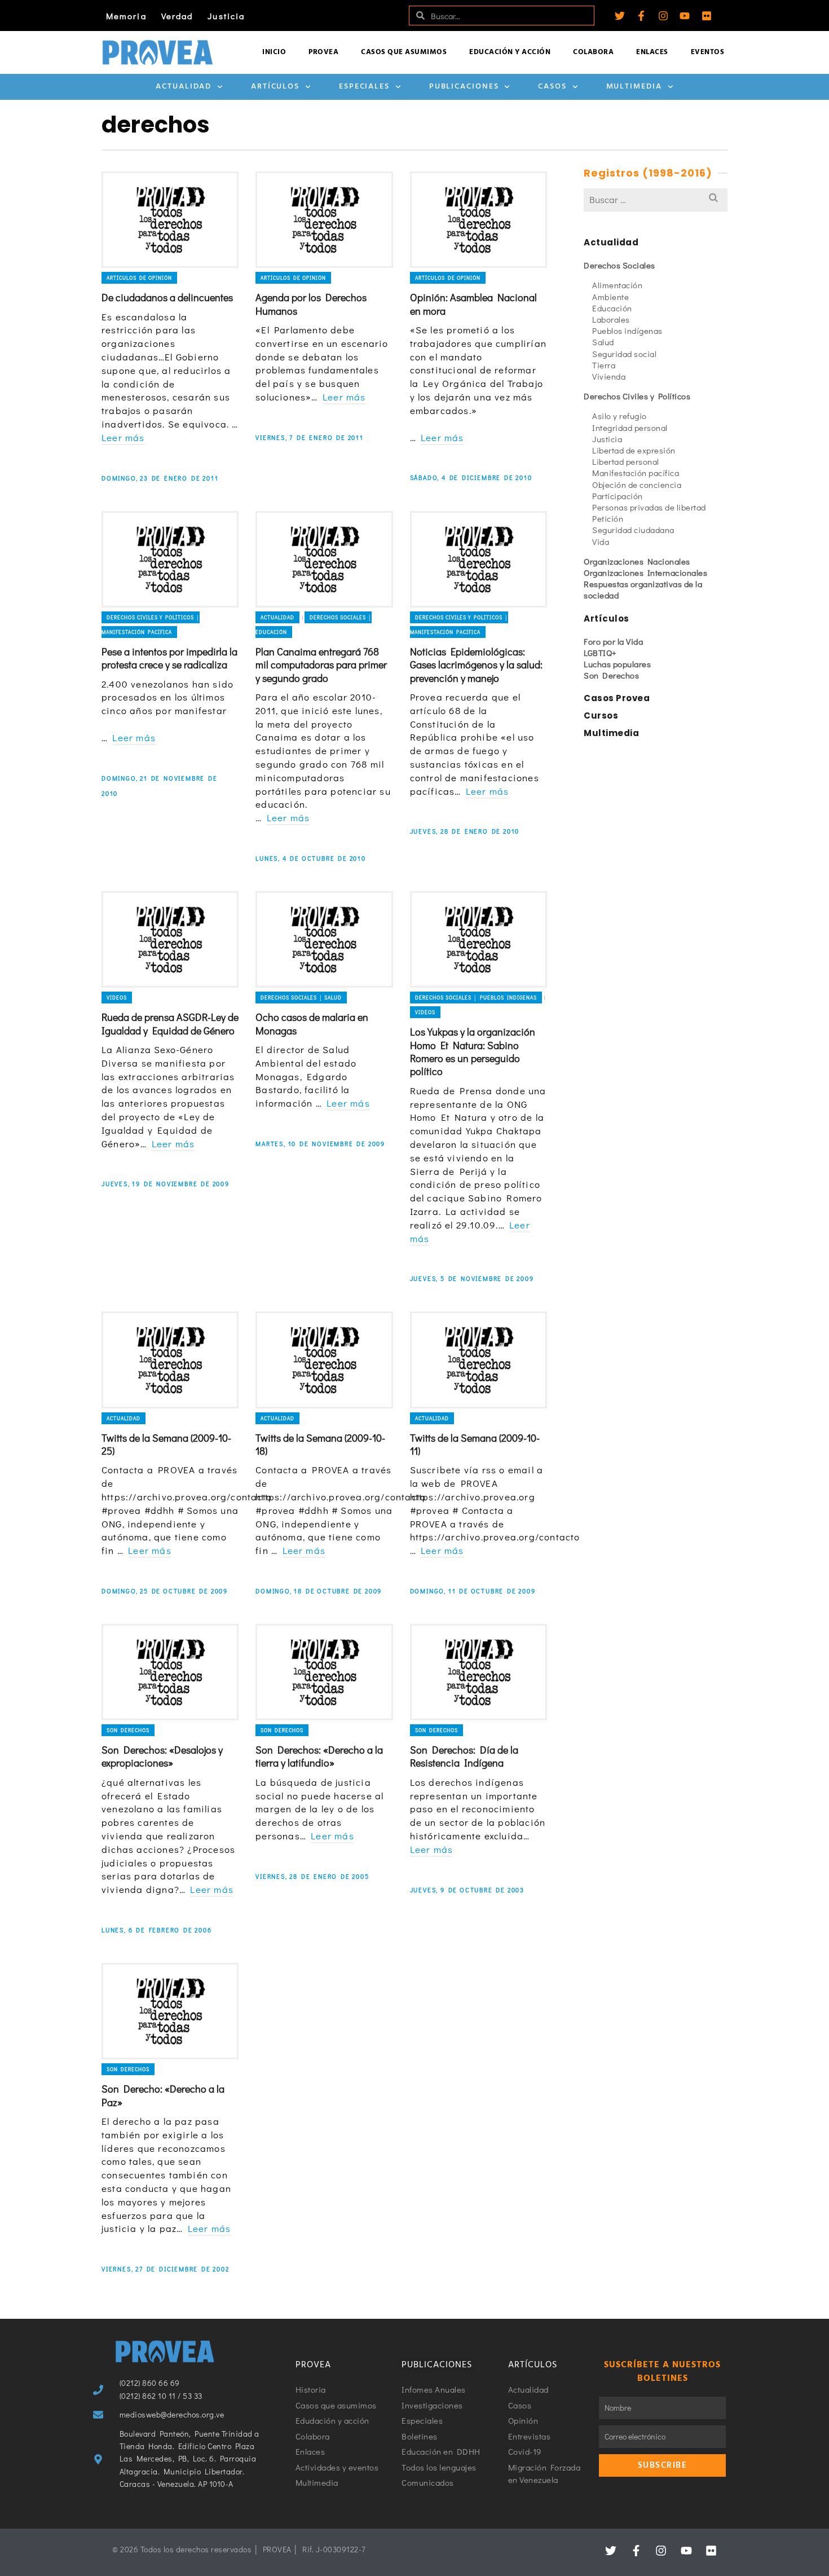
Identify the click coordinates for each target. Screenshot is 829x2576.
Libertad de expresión (634, 450)
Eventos (708, 52)
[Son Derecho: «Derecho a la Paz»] (170, 2011)
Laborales (611, 319)
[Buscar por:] (655, 199)
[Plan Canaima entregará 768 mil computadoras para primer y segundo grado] (324, 559)
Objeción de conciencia (636, 484)
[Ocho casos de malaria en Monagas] (324, 939)
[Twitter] (620, 16)
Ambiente (610, 296)
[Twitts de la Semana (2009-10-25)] (170, 1359)
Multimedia (634, 86)
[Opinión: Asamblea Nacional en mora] (478, 219)
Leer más (123, 437)
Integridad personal (630, 427)
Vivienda (608, 376)
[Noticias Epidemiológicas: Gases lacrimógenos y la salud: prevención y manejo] (478, 559)
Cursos (601, 715)
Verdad (177, 15)
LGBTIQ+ (600, 652)
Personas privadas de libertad (649, 507)
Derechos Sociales (619, 265)
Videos (117, 997)
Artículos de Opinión (139, 278)
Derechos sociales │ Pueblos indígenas (476, 997)
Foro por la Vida (613, 641)
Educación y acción (509, 52)
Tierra (603, 365)
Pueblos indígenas (627, 330)
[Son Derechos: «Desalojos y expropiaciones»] (170, 1672)
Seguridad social (624, 353)
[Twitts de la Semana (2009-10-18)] (324, 1359)
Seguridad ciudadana (633, 529)
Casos (552, 86)
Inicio (274, 52)
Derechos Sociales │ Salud (301, 997)
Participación (617, 495)
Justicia (226, 15)
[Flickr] (707, 16)
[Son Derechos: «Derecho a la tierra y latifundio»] (324, 1672)
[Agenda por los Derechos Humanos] (324, 219)
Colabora (593, 52)
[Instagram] (663, 16)
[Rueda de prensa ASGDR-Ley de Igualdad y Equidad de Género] (170, 939)
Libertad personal (625, 461)
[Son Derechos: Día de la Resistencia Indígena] (478, 1672)
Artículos (275, 86)
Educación (612, 308)
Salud (603, 341)
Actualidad (183, 86)
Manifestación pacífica (635, 472)
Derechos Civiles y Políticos (637, 396)
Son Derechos (128, 1730)
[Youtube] (685, 16)
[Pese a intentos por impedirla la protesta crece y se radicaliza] (170, 559)
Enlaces (652, 52)
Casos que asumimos (404, 52)
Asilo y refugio (619, 415)
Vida (600, 541)
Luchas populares (617, 664)
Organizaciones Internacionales (645, 572)
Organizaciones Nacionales (637, 561)
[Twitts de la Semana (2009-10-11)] (478, 1359)
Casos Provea (617, 698)
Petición (607, 518)
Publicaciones (464, 86)
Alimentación (617, 284)
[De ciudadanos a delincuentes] (170, 219)
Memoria (126, 15)
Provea (323, 52)
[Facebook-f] (641, 16)
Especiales (364, 86)
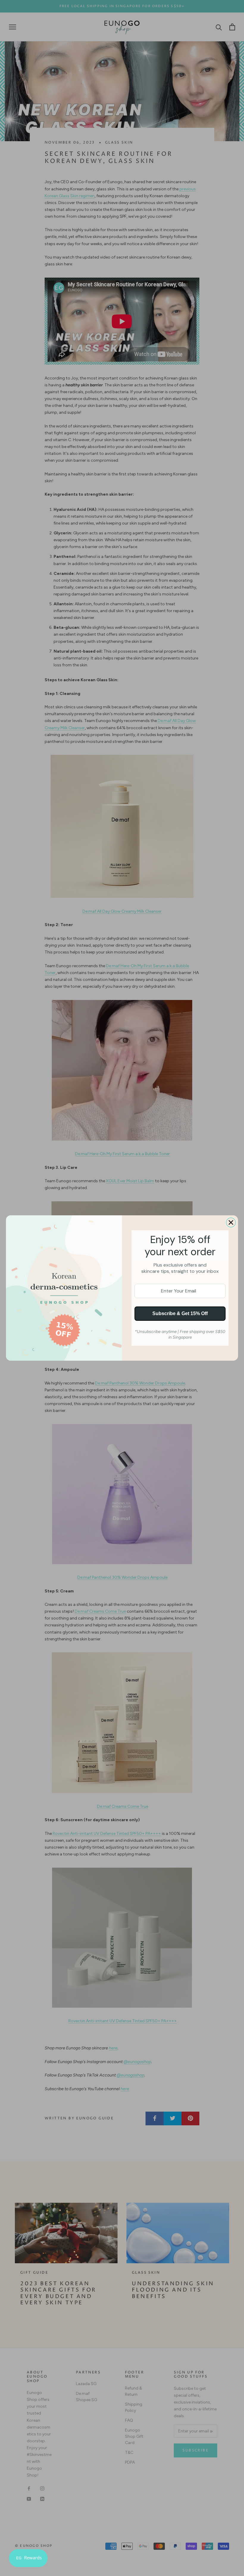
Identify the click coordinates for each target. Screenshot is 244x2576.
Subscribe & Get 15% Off (180, 1313)
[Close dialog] (231, 1222)
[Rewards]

*-*-*

Please write out the data unchanged, starting with the line that contains "Videos (117, 997)" and going on through the line that contains "Especiales (364, 86)".

_Exercise answer_
Videos (117, 997)
Artículos de Opinión (139, 278)
Derechos sociales │ Pueblos indígenas (476, 997)
Foro por la Vida (613, 641)
Educación y acción (509, 52)
Tierra (603, 365)
Pueblos indígenas (627, 330)
[Son Derechos: «Desalojos y expropiaciones»] (170, 1672)
Seguridad social (624, 353)
[Twitts de la Semana (2009-10-18)] (324, 1359)
Seguridad ciudadana (633, 529)
Casos (552, 86)
Inicio (274, 52)
Derechos Sociales │ Salud (301, 997)
Participación (617, 495)
Justicia (226, 15)
[Flickr] (707, 16)
[Son Derechos: «Derecho a la tierra y latifundio»] (324, 1672)
[Agenda por los Derechos Humanos] (324, 219)
Colabora (593, 52)
[Instagram] (663, 16)
[Rueda de prensa ASGDR-Ley de Igualdad y Equidad de Género] (170, 939)
Libertad personal (625, 461)
[Son Derechos: Día de la Resistencia Indígena] (478, 1672)
Artículos (275, 86)
Educación (612, 308)
Salud (603, 341)
Actualidad (183, 86)
Manifestación pacífica (635, 472)
Derechos Civiles y Políticos (637, 396)
Son Derechos (128, 1730)
[Youtube] (685, 16)
[Pese a intentos por impedirla la protesta crece y se radicaliza] (170, 559)
Enlaces (652, 52)
Casos que asumimos (404, 52)
Asilo y refugio (619, 415)
Vida (600, 541)
Luchas populares (617, 664)
Organizaciones Internacionales (645, 572)
Organizaciones Nacionales (637, 561)
[Twitts de la Semana (2009-10-11)] (478, 1359)
Casos Provea (617, 698)
Petición (607, 518)
Publicaciones (464, 86)
Alimentación (617, 284)
[De ciudadanos a delincuentes] (170, 219)
Memoria (126, 15)
Provea (323, 52)
[Facebook-f] (641, 16)
Especiales (364, 86)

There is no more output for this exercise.